◆ Exercise brief: Copy the following rows word for word, leaving out the pictures.

::: Material supplied :::

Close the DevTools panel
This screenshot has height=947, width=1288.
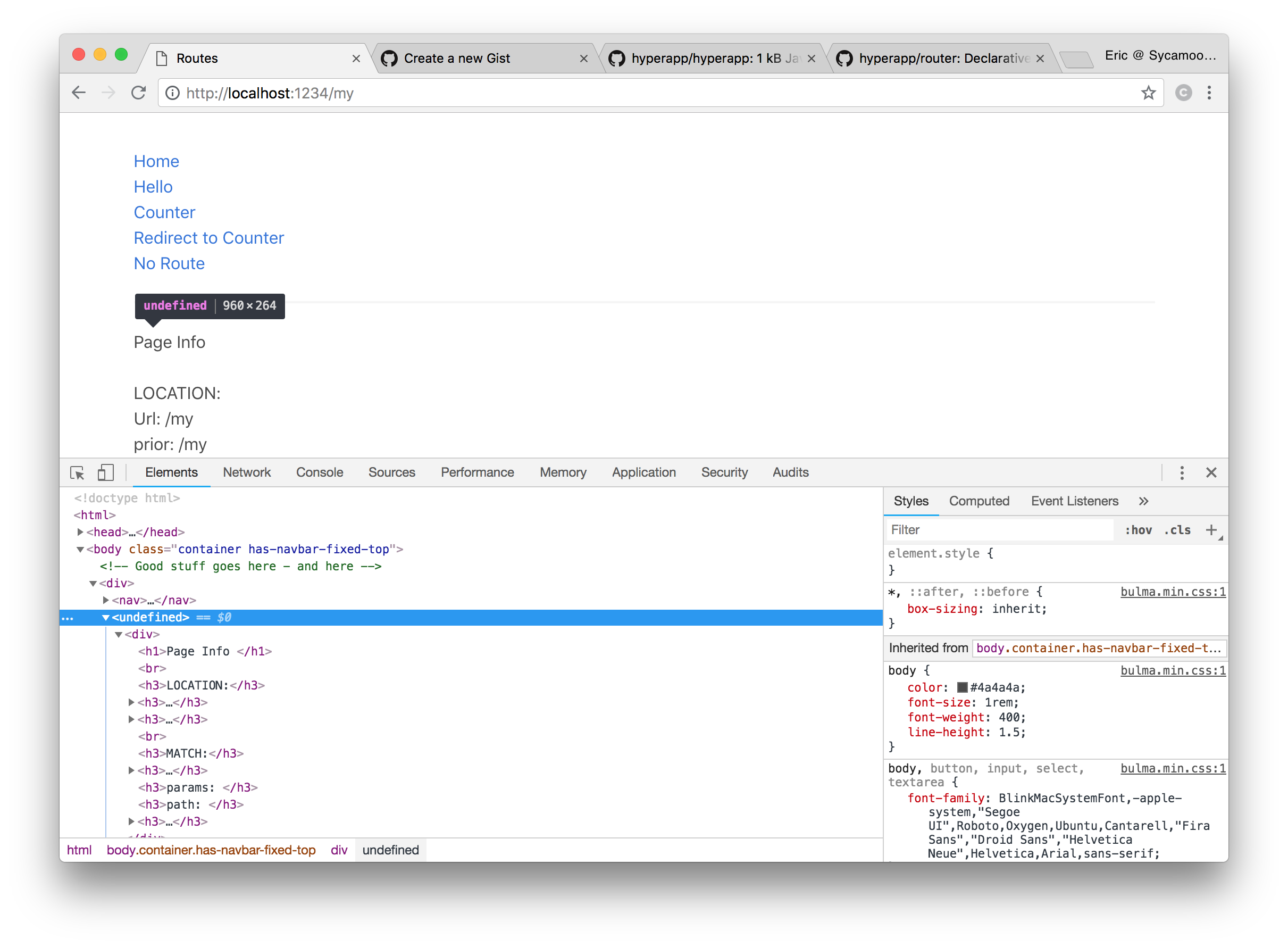pyautogui.click(x=1211, y=473)
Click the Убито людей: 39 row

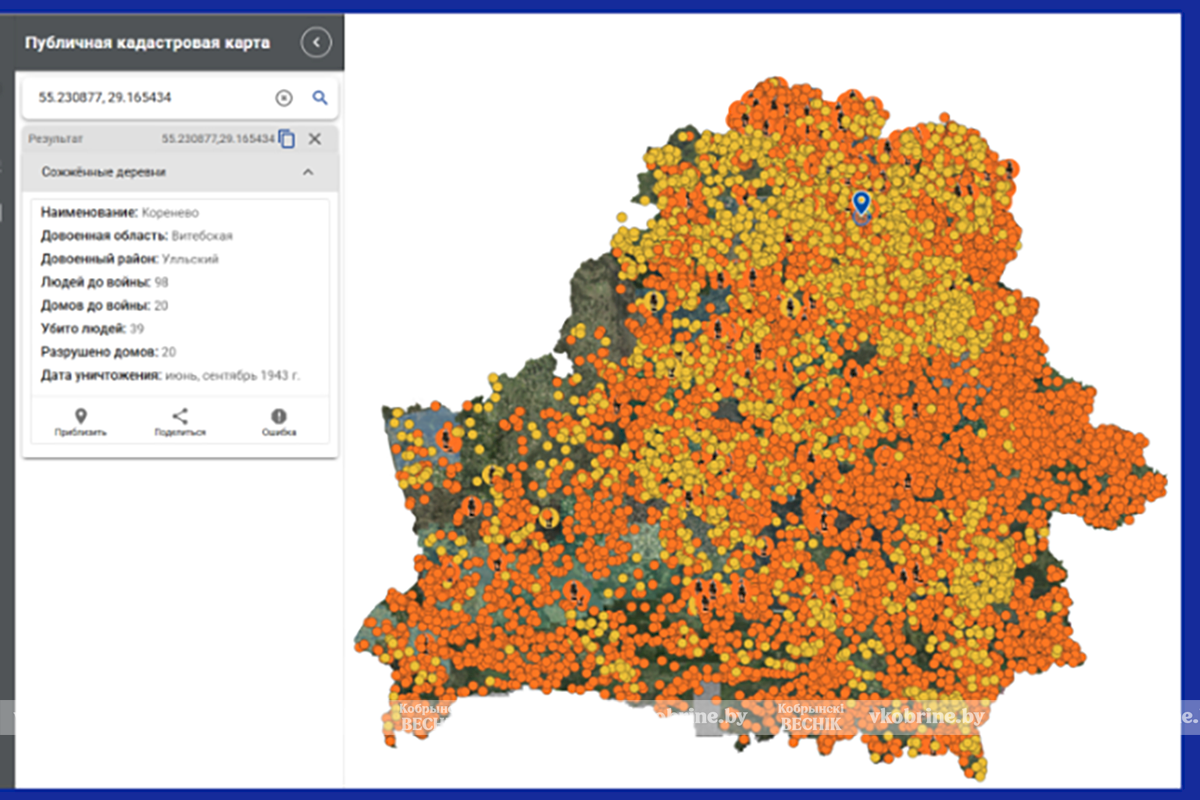93,328
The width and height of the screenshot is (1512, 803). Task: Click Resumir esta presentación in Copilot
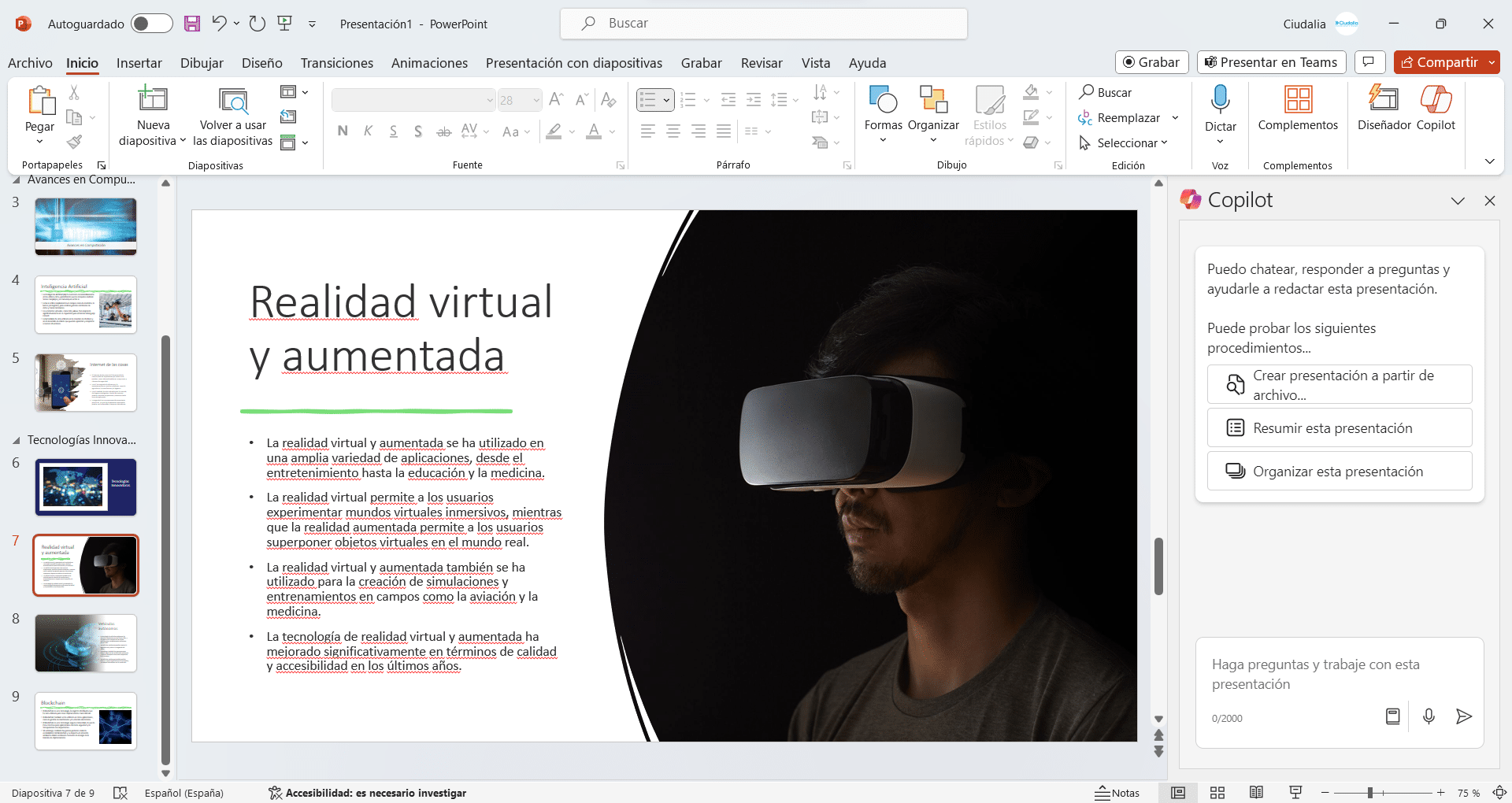coord(1339,427)
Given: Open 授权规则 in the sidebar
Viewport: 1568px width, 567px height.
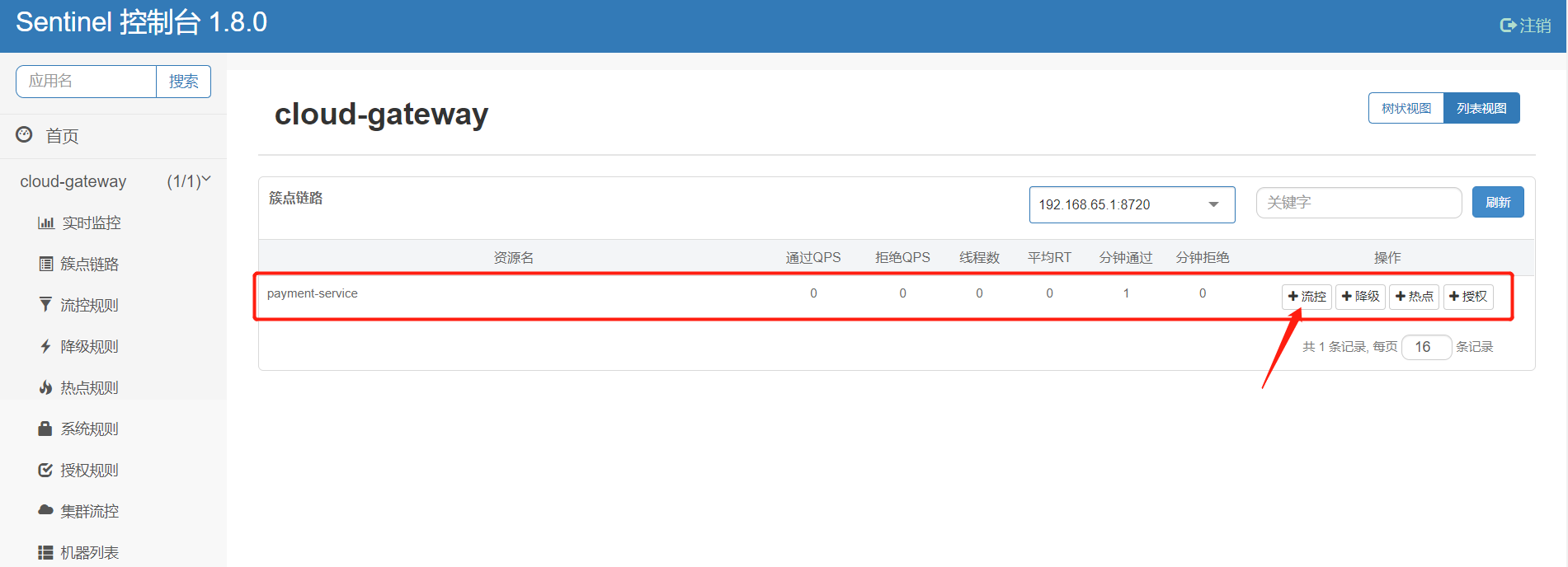Looking at the screenshot, I should 89,470.
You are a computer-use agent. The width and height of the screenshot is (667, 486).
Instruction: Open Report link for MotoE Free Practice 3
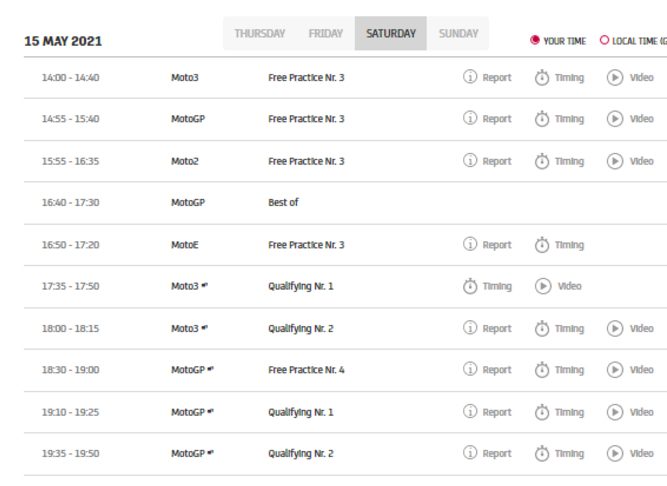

:::

◆ The output:
Close the DevTools panel
This screenshot has height=947, width=1288.
pyautogui.click(x=1211, y=473)
Click the Убито людей: 39 row

93,328
The width and height of the screenshot is (1512, 803). Task: Click Resumir esta presentación in Copilot
coord(1339,427)
Given: Open 授权规则 in the sidebar
Viewport: 1568px width, 567px height.
Looking at the screenshot, I should 89,470.
You are a computer-use agent. The width and height of the screenshot is (667, 486).
Instruction: Open Report link for MotoE Free Practice 3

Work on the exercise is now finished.